Over the weekend I had some interesting conversations with local nurses about the quality of care, and nursing care in particular, at local health behemoth UPMC Health Systems.
This morning, I read that new PA legislation took effect last week that bans mandatory overtime for nurses. That sounds like a win for both nurses and patients.
For all of the region's current pride about "eds and meds" driving the new Pittsburgh economy, and for all of the related celebration of regional "innovation" (on the one hand), and for all of the bleating about the sheer scale and wealth of UPMC (on the other hand), I don't read much about UPMC and innovation, especially in health care administration.
That's not a surprise. If UPMC is a monopolist, then as a monopolist it has little reason to innovate.
But that failure to innovate -- the fact that the Pennsylvania Legislature (no model of innovation itself!) intervened to force a change in practices -- is a disappointment.
Maybe I've missed an important story. Is that right? I've dealt with UPMC as a provider and insurance carrier for many years. The care has been fine, but the administration has been mediocre. I had a lot of contact with Kaiser Permanent in Northern California before I moved to Pittsburgh, and I was (and am) impressed with how that organization was run. Here and there, most recently in The New Yorker, I read stories that hold Kaiser up as something of a model of an efficient health care enterprise that delivers high quality care. Am I right that UPMC is a laggard on the first part of that equation, at least?
I'd rather be shown to be wrong.
5 comments:
I recently had an emergency room visit and overnight stay In Shadyside for something that appeared like a heart attack and turned out to be vertigo (I posted on it on my blog). I hope that my experience was atypical, though I fear it was not. The staff was kind, but clearly overworked. I was hooked up to a machine monitoring my heart, but if I had had a stroke or some other kind of incident, it would have been up to me to attract the attention of the nurses. Otherwise no one might have noticed for an hour or more.
Paul O'Neill had an interesting column in the NYTimes yesterday. I don't believe his observation that Obama/the Democrat's health care proposals do nothing to address medical mistakes is quite accurate, but O'Neill is quite right that addressing medical mistakes is an important and currently overlooked tool for saving money. O’Neill pointedly mentions doctors who have lead the way to cut the rate of infections at hospitals in Utah, Seattle and at UPenn. The fact that he did not mention a Pittsburgh hospital is doubly embarrassing since O’Neill does live in Pittsburgh.
The fact that the US spends more per capita on health care (and probably absolutely more almost every other country), has dismal health statistics and still has tens of millions uninsured indicates in stark terms the need for healthcare reform.
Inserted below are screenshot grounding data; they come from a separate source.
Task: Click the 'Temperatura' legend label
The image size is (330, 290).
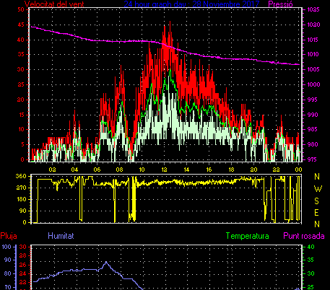Action: tap(248, 236)
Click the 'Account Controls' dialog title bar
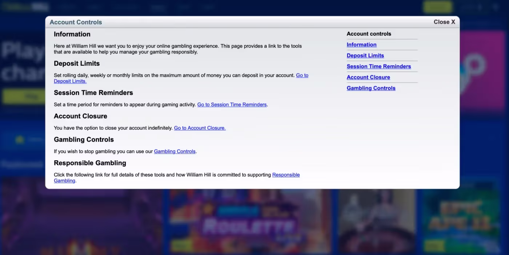The image size is (509, 255). click(x=218, y=22)
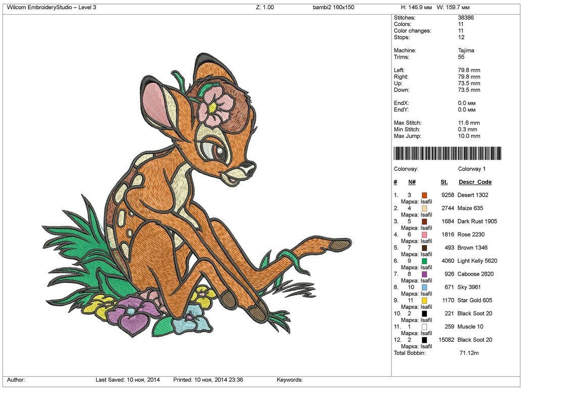Click the Muscle 10 white swatch

pyautogui.click(x=424, y=326)
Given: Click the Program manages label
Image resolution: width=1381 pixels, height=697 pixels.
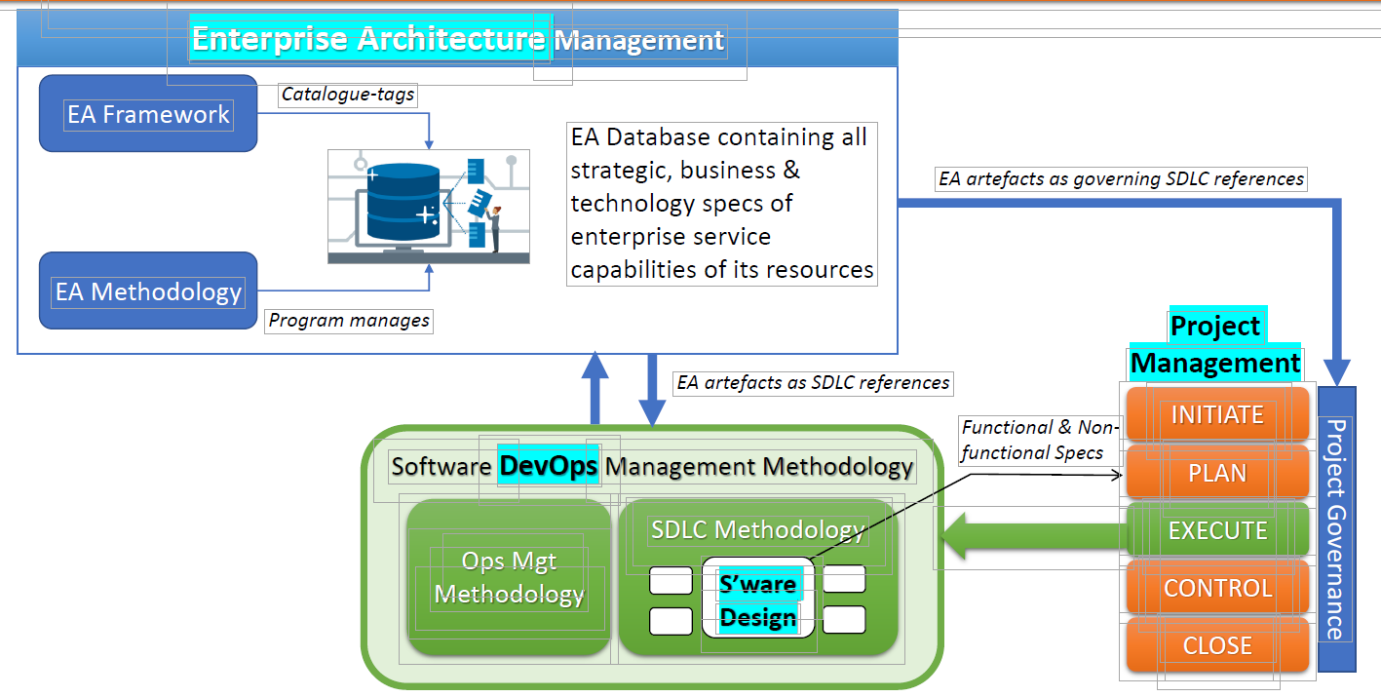Looking at the screenshot, I should click(348, 321).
Fixing medical mistakes should be a cost cutting part of that reform. But it is something we should do no matter what the outcome of the rest of the healthcare debate. Hospitals would reduce the average length of stays if they didn’t need to fix mistakes that were made because their employees are overworked.
In March, my mother had to be rushed to UPMC St. Margaret when she had bleeding in her esophagus related to a liver condition. She sees a specialist at UPMC Presbyterian, but she was taken to St. Margaret because it was the closest to the retirement community where she lives.
She spent an entire night in the emergency room, where she nearly died, because no beds were available in the ICU. However, what is most notable is that it was exceedingly difficult for anyone at St. Margaret to get her medical records. I found that odd because my PCP, part of the UPMC physicians network, can easily call up my records in her office, including procedures that occurred before I was her patient. In fact, my sister had to get the number of my mother's specialist from the address book at my mom's apartment. The folks at St. Margaret had a tough time looking it up.
One person who worked there said that since St. Margaret became part of the UPMC system, a lot of physicians have gone to work there, transforming what was once a sleepy suburban hospital into a very busy -- and from what I could see, overcrowded -- medical center.
Just some thoughts that speak to what you are getting at.
I think the same could be said for Passavant Hospital in McCandless. I once non-profit community hospital is now part of the "non-profit" UPMC Health System.
On cue, here's a new AP article on innovations in electronic medical record use at the new Children's.
the organized healthcare workers of SEIU Healthcare PA are largely responsible for the mandatory over-time legislation.
another example of how workers being organized benefits the whole community.